ニッケイ新聞 2010年5月22日付け
21日付フォーリャ紙に、ブラジルの公務員給与が国民総生産(GDP)に占める割合は12%に達し、米国や日本といった経済大国のそれを上回るとの見出しが躍った。17日付エスタード紙には、ルーラ政権下で月給が576%上がった国家公務員もいると書かれていたが、それでもなお公務員ストなどが行われている。
フォーリャ紙によると、ブラジルの公務員給与がGDPに占める割合は、経済開発協力機構(OECD)参加の27カ国中16位。米国の10%や日本の6%のみならず、OECD平均の11%も上回るという。

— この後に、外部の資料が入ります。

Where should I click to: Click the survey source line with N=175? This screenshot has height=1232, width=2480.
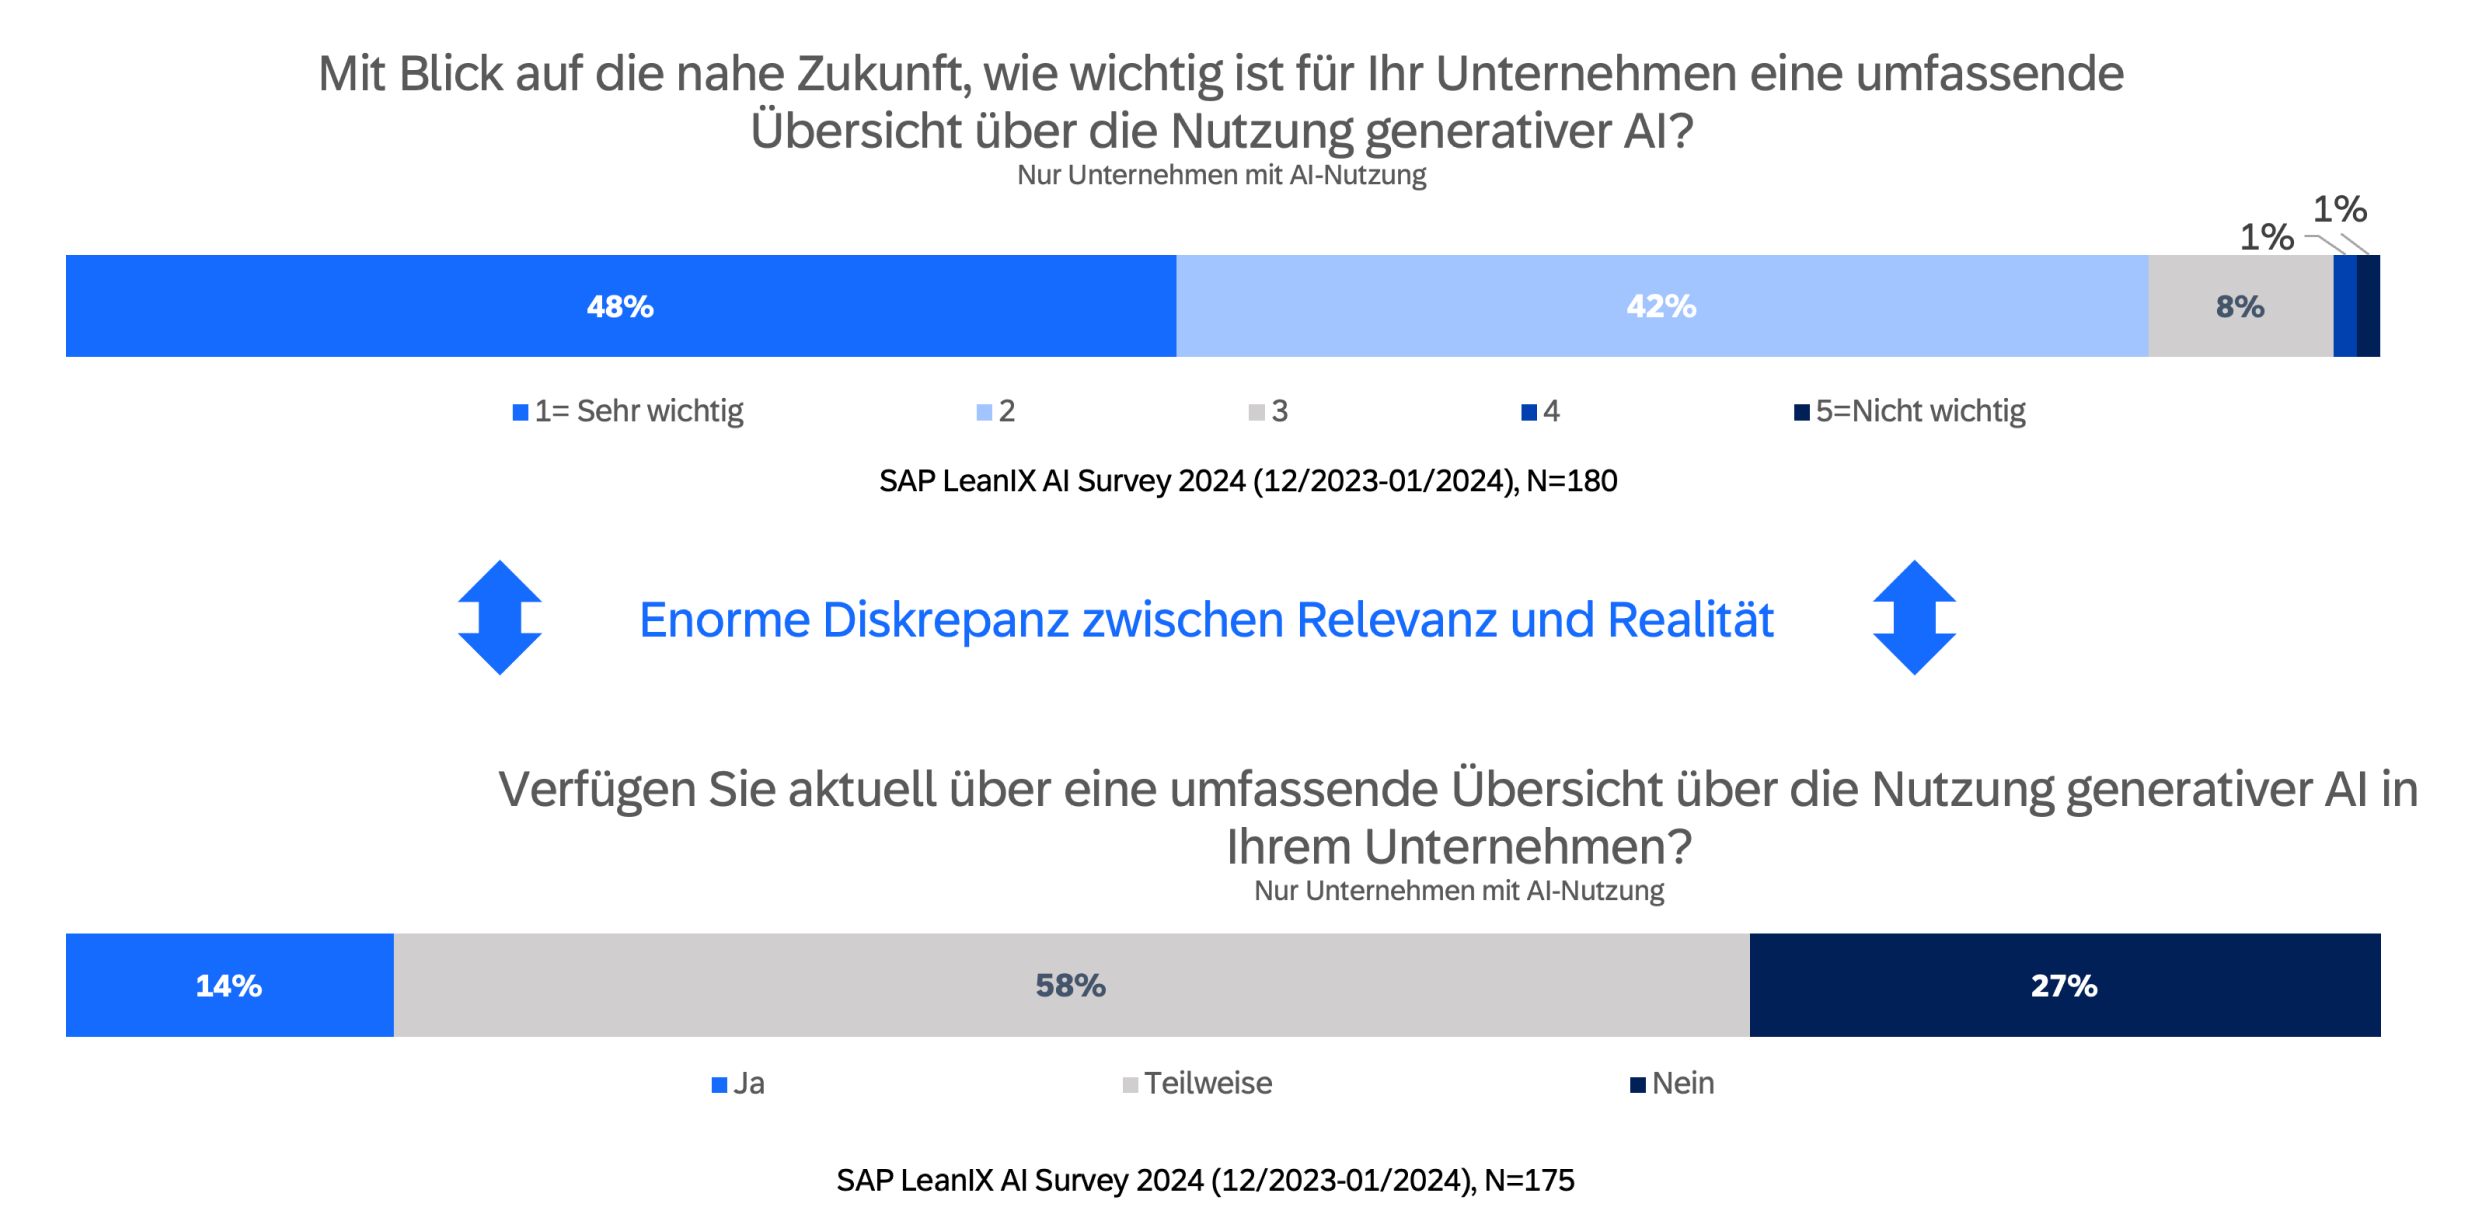point(1205,1180)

日本の場合は、公務員の人口比が4%、労働人口比でも8%程度、米国の場合も人口比8%、労働人口比16%程度である事を見れば、人口比で5%、労働人口比でも11%程度のブラジル公務員給与がGDPの12%という数字は、かなり大きいといえよう。
国家公務員に限れば、カルドーゾ政権下で減少した数がルーラ政権下で再び増え、08年には186万3124万人と報告されている。03~08年で7万8千人増えた計算だが、09年の国家公務員給総額は、03年の750億レアルから151億6520万レアルと倍増している。
かつては薄給で、その効率の悪さも嘆かれていた公務員だが、03~10年の累積インフレ率が51・8%とされる中、最低インフレ率以上、最高576%(国立教育研究院管理職給が1959レアルから1万3249レアルに)、平均でも255%の調整は、一般庶民が羨む程だ。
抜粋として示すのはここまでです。